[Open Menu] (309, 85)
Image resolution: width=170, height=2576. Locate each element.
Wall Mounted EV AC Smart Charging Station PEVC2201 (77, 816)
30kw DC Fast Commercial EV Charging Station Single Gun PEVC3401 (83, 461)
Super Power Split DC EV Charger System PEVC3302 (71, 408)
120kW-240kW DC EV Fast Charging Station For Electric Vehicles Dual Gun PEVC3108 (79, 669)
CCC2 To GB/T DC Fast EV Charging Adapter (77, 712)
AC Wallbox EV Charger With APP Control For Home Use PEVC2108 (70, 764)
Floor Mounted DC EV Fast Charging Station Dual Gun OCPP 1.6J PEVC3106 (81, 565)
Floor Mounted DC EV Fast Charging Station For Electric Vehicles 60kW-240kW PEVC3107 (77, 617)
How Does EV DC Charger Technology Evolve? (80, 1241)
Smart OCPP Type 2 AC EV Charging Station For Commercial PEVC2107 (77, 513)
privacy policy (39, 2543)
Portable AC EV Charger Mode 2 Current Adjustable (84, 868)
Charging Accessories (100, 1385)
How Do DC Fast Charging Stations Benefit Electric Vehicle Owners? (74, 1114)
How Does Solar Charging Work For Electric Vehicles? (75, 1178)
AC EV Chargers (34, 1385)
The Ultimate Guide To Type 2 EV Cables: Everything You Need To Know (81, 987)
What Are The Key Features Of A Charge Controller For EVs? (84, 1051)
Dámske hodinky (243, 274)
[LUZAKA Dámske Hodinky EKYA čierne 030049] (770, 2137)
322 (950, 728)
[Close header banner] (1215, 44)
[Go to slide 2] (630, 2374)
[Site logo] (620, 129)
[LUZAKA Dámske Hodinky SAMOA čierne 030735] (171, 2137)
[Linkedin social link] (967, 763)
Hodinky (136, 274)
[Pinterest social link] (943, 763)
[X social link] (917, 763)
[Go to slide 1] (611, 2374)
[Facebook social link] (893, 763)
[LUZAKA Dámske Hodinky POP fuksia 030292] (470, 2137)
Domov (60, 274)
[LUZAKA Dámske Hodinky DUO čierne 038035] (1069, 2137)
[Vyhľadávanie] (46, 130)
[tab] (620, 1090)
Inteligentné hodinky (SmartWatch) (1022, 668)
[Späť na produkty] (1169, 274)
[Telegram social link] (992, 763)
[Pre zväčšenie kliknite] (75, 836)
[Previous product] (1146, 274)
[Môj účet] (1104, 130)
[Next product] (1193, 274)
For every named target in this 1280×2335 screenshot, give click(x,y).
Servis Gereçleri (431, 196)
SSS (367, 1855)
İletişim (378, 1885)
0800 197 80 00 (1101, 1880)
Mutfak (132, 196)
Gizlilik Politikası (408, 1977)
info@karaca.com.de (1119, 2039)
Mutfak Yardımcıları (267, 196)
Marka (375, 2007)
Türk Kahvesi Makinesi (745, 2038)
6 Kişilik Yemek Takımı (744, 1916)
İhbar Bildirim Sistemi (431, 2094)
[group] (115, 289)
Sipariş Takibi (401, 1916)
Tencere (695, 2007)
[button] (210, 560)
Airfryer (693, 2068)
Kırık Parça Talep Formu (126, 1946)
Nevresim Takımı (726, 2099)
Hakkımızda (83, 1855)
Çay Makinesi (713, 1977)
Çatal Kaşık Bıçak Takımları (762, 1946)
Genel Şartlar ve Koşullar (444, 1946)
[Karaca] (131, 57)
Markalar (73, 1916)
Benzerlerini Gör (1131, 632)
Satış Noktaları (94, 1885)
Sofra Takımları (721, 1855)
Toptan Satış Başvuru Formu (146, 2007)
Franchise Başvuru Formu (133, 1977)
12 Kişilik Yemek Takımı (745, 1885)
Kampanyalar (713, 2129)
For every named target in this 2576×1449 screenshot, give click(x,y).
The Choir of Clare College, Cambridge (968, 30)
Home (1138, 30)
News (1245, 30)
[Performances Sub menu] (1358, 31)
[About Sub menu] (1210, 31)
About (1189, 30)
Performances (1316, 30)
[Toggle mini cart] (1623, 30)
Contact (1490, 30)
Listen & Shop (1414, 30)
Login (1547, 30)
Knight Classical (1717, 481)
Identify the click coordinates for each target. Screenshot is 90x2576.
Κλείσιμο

→ **WORK TO BE COMPLETED**: Reproduce word for word the material above, beginning with the line that contains "[Next product] (1193, 274)" and ending with the line that contains "6 Kişilik Yemek Takımı (744, 1916)".

→ **ANSWER FOR THE TASK**:
[Next product] (1193, 274)
For every named target in this 1280×2335 screenshot, give click(x,y).
Servis Gereçleri (431, 196)
SSS (367, 1855)
İletişim (378, 1885)
0800 197 80 00 (1101, 1880)
Mutfak (132, 196)
Gizlilik Politikası (408, 1977)
info@karaca.com.de (1119, 2039)
Mutfak Yardımcıları (267, 196)
Marka (375, 2007)
Türk Kahvesi Makinesi (745, 2038)
6 Kişilik Yemek Takımı (744, 1916)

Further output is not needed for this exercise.